KUTIPAN HALAMAN »

---

Saat melangsungkan pernikahan adalah saat suka dan duka bagi Heldy. Karena di waktu yang bersamaan, ayahnya meninggal dunia di Tenggarong. Heldy adalah bukti meski di tengah kacaunya stabilitas politik dan keamanan negara, geliat kejantanan seorang Sukarno sama sekali tak meredup. Memang benar menurut orang-orang terdekatnya, wanita adalah sumber kekuatan sekaligus titik kelemahan seorang Sukarno.
Sebagai istri paling muda Heldy tidak mendapatkan kebahagiaan yang ia damba. Apalagi saat itu Sukarno sudah kehilangan kekuasaan dan menjadi tahanan rumah. Ia sempat bertahan beberapa tahun hingga akhirnya meminta pisah dengan Sukarno. Meski Sukarno mengatakan “ Jangan tinggalkan saya ”, namun dengan berat hati Heldy tak bergeming akan pendiriannya. Ia masih muda dan ia berhak memiliki masa depan. Mereka pun berpisah.

---

ISI DATA »
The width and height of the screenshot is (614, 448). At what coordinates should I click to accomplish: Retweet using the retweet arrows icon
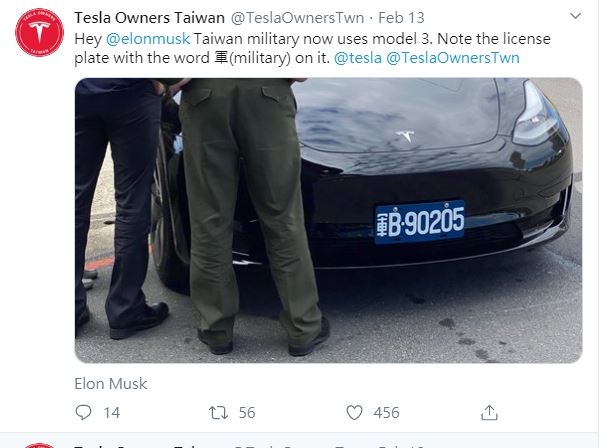218,413
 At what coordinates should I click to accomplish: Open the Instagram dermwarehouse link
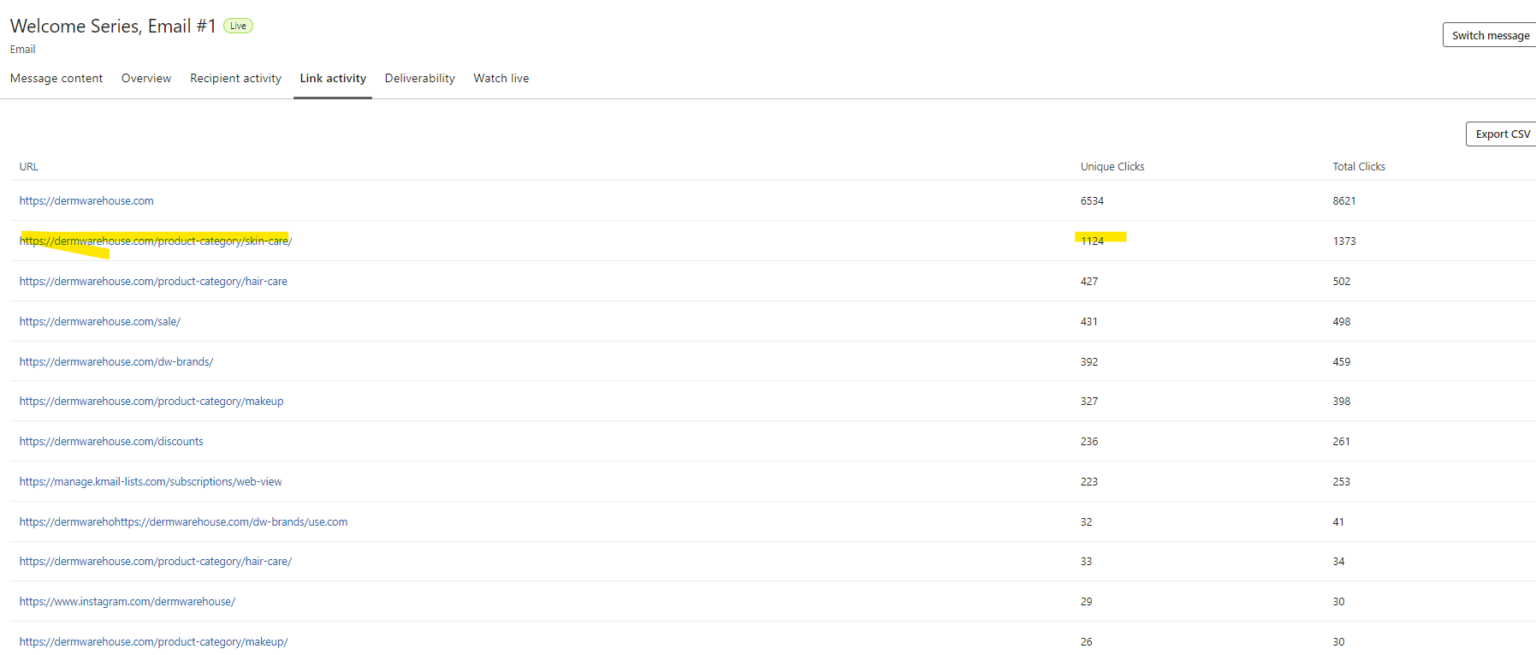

---

TUJUAN TUGAS » Tolong salin tanpa perubahan bagian kutipan halaman yang dibuka dengan kata-kata berisi "Sebagai istri paling" dan ditutup dengan "Mereka pun berpisah.". Kerjakan hanya dengan berpegang pada kutipan halaman, bukan pada baris-baris data.

HASIL TUGAS »
Sebagai istri paling muda Heldy tidak mendapatkan kebahagiaan yang ia damba. Apalagi saat itu Sukarno sudah kehilangan kekuasaan dan menjadi tahanan rumah. Ia sempat bertahan beberapa tahun hingga akhirnya meminta pisah dengan Sukarno. Meski Sukarno mengatakan “ Jangan tinggalkan saya ”, namun dengan berat hati Heldy tak bergeming akan pendiriannya. Ia masih muda dan ia berhak memiliki masa depan. Mereka pun berpisah.